At least 240 people have been killed and tens of thousands have fled to neighboring states, during months of violence that began when President Pierre Nkurunziza decided in April to run for a third term. He won a disputed election in July.
The United Nations warned on Monday that Burundi could be facing imminent catastrophe with violence in danger of escalating to atrocities. Burundi said it was "not in flames" and there should be no concerns about an impending genocide.
The U.N. Security Council is due to vote on Thursday at 12:15 p.m. (1715 GMT) on a French-drafted resolution that would ask U.N. Secretary-General Ban Ki-moon to report back on options for boosting the U.N. presence in Burundi.
"We anticipate unanimity," a council diplomat said on condition of anonymity.
A U.N. peacekeeping spokesman said several options were being looked at as part of contingency planning. U.N. diplomats, speaking on condition of anonymity, said the United Nations, the United States, Britain and France had discussed the planning.
"The use of MONUSCO assets and personnel has been mentioned as one possible option," said the U.N. peacekeeping spokesman, referring to the nearly 20,000-strong U.N. mission in neighboring Democratic Republic of Congo.

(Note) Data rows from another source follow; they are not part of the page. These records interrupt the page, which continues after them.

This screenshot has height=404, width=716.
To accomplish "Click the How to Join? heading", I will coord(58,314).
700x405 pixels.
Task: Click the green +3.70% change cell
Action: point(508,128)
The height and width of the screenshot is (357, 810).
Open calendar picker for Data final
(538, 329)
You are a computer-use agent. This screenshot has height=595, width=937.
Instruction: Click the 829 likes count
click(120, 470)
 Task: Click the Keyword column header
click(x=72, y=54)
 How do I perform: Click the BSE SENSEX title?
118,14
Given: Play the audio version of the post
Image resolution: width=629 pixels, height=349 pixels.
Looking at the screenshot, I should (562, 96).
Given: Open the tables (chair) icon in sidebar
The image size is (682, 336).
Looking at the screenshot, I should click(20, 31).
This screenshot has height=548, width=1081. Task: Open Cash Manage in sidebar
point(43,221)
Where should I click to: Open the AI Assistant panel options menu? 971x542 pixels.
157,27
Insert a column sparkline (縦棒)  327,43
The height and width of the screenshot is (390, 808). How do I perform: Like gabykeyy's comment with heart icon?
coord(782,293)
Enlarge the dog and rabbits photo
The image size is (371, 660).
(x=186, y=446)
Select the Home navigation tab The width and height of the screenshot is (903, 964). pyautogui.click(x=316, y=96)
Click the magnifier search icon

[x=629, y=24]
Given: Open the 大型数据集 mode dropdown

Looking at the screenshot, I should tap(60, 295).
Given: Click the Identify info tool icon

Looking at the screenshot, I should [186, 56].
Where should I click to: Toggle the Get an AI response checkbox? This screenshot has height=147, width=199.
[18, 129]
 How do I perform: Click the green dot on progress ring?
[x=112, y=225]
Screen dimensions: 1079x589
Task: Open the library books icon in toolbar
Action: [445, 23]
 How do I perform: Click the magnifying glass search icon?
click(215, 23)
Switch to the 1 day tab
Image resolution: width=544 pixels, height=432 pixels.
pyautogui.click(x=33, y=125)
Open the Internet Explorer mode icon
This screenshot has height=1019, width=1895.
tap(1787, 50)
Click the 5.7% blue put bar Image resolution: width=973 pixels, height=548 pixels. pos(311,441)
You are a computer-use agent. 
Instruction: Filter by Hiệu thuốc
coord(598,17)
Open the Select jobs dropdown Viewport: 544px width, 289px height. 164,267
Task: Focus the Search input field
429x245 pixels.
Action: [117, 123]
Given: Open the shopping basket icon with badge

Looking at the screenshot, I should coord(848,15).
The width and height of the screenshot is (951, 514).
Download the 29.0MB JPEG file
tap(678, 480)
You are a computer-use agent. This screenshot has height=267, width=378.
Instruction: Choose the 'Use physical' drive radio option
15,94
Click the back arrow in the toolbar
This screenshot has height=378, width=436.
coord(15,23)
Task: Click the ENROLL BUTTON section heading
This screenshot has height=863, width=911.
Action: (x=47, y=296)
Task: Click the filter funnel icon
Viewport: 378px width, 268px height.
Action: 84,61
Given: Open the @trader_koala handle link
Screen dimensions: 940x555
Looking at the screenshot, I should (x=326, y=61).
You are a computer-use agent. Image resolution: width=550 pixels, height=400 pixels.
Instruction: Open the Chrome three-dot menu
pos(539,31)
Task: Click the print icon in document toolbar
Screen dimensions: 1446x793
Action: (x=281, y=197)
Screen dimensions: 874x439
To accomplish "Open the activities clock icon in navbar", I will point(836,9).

This plan would need authorization from the 15-member Security Council under Chapter 7 of the U.N. Charter, which covers the council's authority to enforce decisions with economic sanctions or military force, and approval from the troop contributing countries, said a senior U.N. diplomat.
A second contingency option being considered is to send in the East African Standby Force. The African Union Peace and Security Council last month asked the AU Commission to finalize planning for deployment if needed to stop widespread violence.
"While this is ultimately a matter for the Security Council to decide, a regional coalition would be well placed to provide a rapid and credible response if the situation in Burundi worsens," the U.N. peacekeeping official said.
Burundi ended a 12-year civil war between Hutu rebels and a Tutsi-led army in 2005. It is the same ethnic divide that led to neighboring Rwanda's 1994 genocide in which 800,000 people - mainly Tutsis and moderate Hutus - were massacred.
U.S. President Barack Obama, in a phone call with South African President Jacob Zuma on Wednesday, expressed "deep concern" about the situation in Burundi, the White House said.
Obama asked Zuma "to continue to work with other regional actors to call for calm and press for a dialogue that can bring about a long-term solution to the crisis," the White House said in a statement.